On the other hand, kids who do the bullying are also at risk. Research shows that kids who bully others stand a higher chance of dropping out of school, getting into fights, and abusing alcohol and other drugs. They are also more likely to have a criminal record as adults
Long term effects of bullying on children
A 2015 study on the Long-term effects of bullying found that: “Childhood bullying has serious effects on health, resulting in substantial costs for individuals, their families, and society at large. In the USA, it has been estimated that preventing high school bullying results in lifetime cost benefits of over $1.4 million per individual.” 
This phenomenon is not present in the U.S. alone; an estimated 16,000 youths, aged 11–15 are absent from school as a result of bullying. Worse yet, a bullied child may not feel the need to tell anyone they are being bullied.
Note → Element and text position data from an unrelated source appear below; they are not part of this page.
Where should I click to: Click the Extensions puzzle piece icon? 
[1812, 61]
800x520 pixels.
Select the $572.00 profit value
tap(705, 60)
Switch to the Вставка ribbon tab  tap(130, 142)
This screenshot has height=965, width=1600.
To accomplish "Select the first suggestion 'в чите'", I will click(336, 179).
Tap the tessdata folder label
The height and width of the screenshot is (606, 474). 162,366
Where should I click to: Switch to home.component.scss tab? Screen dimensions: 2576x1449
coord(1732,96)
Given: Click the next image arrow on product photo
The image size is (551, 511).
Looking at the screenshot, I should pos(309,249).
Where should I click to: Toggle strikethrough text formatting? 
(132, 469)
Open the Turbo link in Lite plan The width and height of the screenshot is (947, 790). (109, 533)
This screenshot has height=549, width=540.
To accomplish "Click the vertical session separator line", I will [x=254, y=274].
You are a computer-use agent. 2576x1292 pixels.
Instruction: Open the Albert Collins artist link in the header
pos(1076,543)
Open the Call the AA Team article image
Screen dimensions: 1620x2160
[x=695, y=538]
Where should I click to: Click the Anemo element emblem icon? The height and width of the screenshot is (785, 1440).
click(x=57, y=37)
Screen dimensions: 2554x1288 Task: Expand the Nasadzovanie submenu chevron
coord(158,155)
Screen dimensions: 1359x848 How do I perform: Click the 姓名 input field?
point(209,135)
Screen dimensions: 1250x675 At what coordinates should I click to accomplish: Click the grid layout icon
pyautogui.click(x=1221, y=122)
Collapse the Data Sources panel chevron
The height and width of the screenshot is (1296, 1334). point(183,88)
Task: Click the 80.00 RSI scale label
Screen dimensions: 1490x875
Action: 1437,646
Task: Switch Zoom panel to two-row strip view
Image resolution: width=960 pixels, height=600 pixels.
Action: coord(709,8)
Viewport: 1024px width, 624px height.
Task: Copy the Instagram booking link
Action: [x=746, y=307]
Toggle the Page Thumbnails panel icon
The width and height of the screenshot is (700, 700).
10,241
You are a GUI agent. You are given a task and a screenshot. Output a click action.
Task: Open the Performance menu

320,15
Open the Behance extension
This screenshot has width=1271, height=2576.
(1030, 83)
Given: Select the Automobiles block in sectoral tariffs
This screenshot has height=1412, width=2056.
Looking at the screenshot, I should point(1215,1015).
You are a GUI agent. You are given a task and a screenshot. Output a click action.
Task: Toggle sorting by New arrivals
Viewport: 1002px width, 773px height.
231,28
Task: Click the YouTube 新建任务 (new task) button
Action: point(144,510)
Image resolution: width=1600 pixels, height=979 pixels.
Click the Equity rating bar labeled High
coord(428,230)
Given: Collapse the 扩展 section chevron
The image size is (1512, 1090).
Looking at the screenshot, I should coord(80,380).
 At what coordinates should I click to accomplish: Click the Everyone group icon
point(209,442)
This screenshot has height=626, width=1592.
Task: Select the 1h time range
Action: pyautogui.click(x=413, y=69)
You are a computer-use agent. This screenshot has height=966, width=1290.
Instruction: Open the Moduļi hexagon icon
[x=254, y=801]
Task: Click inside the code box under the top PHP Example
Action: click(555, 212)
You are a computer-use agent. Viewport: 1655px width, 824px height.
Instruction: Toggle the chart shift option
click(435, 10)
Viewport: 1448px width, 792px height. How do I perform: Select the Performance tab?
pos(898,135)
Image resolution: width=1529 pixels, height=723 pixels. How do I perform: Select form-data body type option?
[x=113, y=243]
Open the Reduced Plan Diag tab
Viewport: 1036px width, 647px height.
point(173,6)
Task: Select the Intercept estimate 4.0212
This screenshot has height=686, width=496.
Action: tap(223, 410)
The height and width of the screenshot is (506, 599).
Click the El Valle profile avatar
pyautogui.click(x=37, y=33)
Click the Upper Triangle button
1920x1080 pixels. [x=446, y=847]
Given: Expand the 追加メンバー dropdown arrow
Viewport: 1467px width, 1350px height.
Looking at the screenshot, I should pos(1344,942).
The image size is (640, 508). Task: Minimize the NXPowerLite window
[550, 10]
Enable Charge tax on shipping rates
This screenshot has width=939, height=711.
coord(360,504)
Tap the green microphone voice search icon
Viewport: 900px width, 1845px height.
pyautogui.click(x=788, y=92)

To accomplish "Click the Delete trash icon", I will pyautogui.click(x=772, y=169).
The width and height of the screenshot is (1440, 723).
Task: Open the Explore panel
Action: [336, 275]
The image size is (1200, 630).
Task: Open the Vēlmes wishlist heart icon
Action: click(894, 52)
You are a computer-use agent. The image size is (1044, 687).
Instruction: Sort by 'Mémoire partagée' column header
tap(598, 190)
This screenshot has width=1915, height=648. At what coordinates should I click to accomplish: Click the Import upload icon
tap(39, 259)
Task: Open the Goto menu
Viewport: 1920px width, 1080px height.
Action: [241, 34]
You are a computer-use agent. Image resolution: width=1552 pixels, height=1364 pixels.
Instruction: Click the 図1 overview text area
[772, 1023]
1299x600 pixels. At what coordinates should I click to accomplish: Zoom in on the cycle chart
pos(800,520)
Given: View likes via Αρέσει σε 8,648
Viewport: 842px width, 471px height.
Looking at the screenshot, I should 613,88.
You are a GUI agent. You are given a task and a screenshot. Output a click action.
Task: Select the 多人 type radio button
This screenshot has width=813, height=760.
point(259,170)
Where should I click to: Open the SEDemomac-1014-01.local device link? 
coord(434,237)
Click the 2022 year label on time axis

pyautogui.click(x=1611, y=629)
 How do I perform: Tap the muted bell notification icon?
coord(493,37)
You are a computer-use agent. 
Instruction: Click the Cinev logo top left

“Up to 50% of children say they would rarely, or never, tell their parents, while between 35% and 60% would not tell their teacher.”
This means that many bullied children suffer in silence for fear of some form of payback or as a result of shame. This can lead to long-term developmental issues and social problems.
Dealing with bullying
If you are being bullied or you know someone who is, you can help them by telling a trusted adult in a position of authority. If this isn’t possible, you could also do the following: 
- Try and ignore the bully and walk away whenever possible.
- Walk with confidence and hold your head high to show you’re not afraid.
- Try and talk to the bully; this may be beneficial in resolving the conflict.
- Talk about it to your friend and anyone you trust.
- Join your school’s anti-bullying program if available.